▸ **Text passage**

________________________

Monday, June 30, 2014

Last day of the Term

We'll get Hobby Lobby and Harris v. Quinn at 10am.  SCOTUSblog has all of the coverage.  Here's a brief summary of Quinn:

The Court has also not yet ruled on Harris v. Quinn, in which the Court is considering whether a group of home health care providers who work for the state of Illinois can be required to provide financial support to a union that represents them.  Sahil Kapur previews the decision at Talking Points Memo, describing it as “a landmark case that unions fear could deal a fatal blow to their movement.”  At PrawfsBlawg, Matt Bodie considers how the decision in Harris might play out if, as many people believe, Justice Samuel A. Alito writes for the Court.
And the issue in Hobby Lobby:
Whether the Religious Freedom Restoration Act of 1993 (RFRA), 42 U.S.C. §§ 2000bb et seq., which provides that the government “shall not substantially burden a person’s exercise of religion” unless that burden is the least restrictive means to further a compelling governmental interest, allows a for-profit corporation to deny its employees the health coverage of contraceptives to which the employees are otherwise entitled by federal law, based on the religious objections of the corporation’s owners. 

There's been a lot of talk about the number of 9-0 opinions this Term.  From the NY Times:

FOR years, particularly after the 2000 election, talk about the Supreme Court has centered on its bitter 5-to-4 divisions. Yet it is worth reflecting on a remarkable achievement: The court has agreed unanimously in more than 66 percent of its cases this term (and that figure holds even if Monday’s remaining two cases, on the Affordable Care Act’s contraceptive coverage and on public-sector unions, are not unanimous). The last year this happened was 1940.
The justices’ ability to cross partisan divides and find common ground in their bottom-line judgment in roughly two-thirds of their cases — including the two decisions handed down Thursday, restricting the president’s ability to issue recess appointments during brief breaks in the Senate’s work, and striking down a Massachusetts ban on protests near abortion clinics — should remind us that even in this hyperpartisan age, there is a difference between law and politics. 

Although some of the opinions have been unanimous in result, the concurrences often seem like dissents, especially with Scalia going off, like in the recess appointment case:

Today's Court agrees that the appointments were in-valid, but for the far narrower reason [*38] that they were made during a 3-day break in the Senate's session. On its way to that result, the majority sweeps away the key textual limitations on the recess-appointment power. It holds, first, that the President can make appointments without the Senate's participation even during short breaks in the middle of the Senate's session, and second, that those appointments can fill offices that became vacant long before the break in which they were filled. The majority justifies those atextual results on an adverse-possession theory of executive authority: Presidents have long claimed the powers in question, and the Senate has not disputed those claims with sufficient vigor, so the Court should not "upset the compromises and working arrangements that the elected branches of Government themselves have reached." Ante, at 9.
The Court's decision transforms the recess-appointment power from a tool carefully designed to fill a narrow and specific need into a weapon to be wielded by future Presidents against future Senates. To reach that result, the majority casts aside the plain, original meaning of the constitutional text in deference to late-arising historical practices that are ambiguous at best. The majority's insistence on deferring to the Executive's untenably broad interpretation of the power is in clear conflict with our precedent and forebodes a diminution of this Court's role in controversies involving the separation of powers and the structure of government. I concur in the judgment only.

________________________

(Excerpts from a dataset)
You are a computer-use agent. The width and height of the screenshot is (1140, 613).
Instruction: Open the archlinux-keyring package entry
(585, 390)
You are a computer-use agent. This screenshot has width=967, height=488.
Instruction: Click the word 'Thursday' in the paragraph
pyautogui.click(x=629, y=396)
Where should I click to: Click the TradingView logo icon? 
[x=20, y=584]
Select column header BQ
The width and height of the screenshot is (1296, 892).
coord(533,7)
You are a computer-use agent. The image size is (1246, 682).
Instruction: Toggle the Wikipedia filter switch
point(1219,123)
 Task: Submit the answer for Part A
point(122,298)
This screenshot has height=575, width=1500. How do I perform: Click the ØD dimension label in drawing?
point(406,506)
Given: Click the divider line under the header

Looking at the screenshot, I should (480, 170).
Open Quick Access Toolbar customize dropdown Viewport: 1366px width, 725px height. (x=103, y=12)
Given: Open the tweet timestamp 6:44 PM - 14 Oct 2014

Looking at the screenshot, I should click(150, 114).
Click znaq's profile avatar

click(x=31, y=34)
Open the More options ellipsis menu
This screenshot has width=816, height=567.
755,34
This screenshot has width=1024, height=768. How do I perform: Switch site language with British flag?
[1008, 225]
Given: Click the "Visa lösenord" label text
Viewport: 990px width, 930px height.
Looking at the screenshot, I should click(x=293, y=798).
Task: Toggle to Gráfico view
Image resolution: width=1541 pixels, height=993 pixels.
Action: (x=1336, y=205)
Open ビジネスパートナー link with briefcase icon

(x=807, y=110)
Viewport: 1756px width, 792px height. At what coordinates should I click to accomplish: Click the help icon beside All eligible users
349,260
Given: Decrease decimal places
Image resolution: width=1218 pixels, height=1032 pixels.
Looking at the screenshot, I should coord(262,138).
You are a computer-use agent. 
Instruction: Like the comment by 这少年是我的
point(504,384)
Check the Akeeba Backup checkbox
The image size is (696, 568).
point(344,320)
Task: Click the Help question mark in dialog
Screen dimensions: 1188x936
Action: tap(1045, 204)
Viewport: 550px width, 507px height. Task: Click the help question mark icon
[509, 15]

________________________

▸ **Brief**
Answer these questions about the "Last day of the Term" text:
(a) At what time will Hobby Lobby and Harris v. Quinn be handed down?
(b) In Harris v. Quinn, who works for the state of Illinois?
(c) According to the NY Times excerpt, what was the last year before this Term that the Court agreed unanimously in more than 66 percent of its cases?

▸ **Answer to the exercise**
(a) 10am
(b) A group of home health care providers
(c) 1940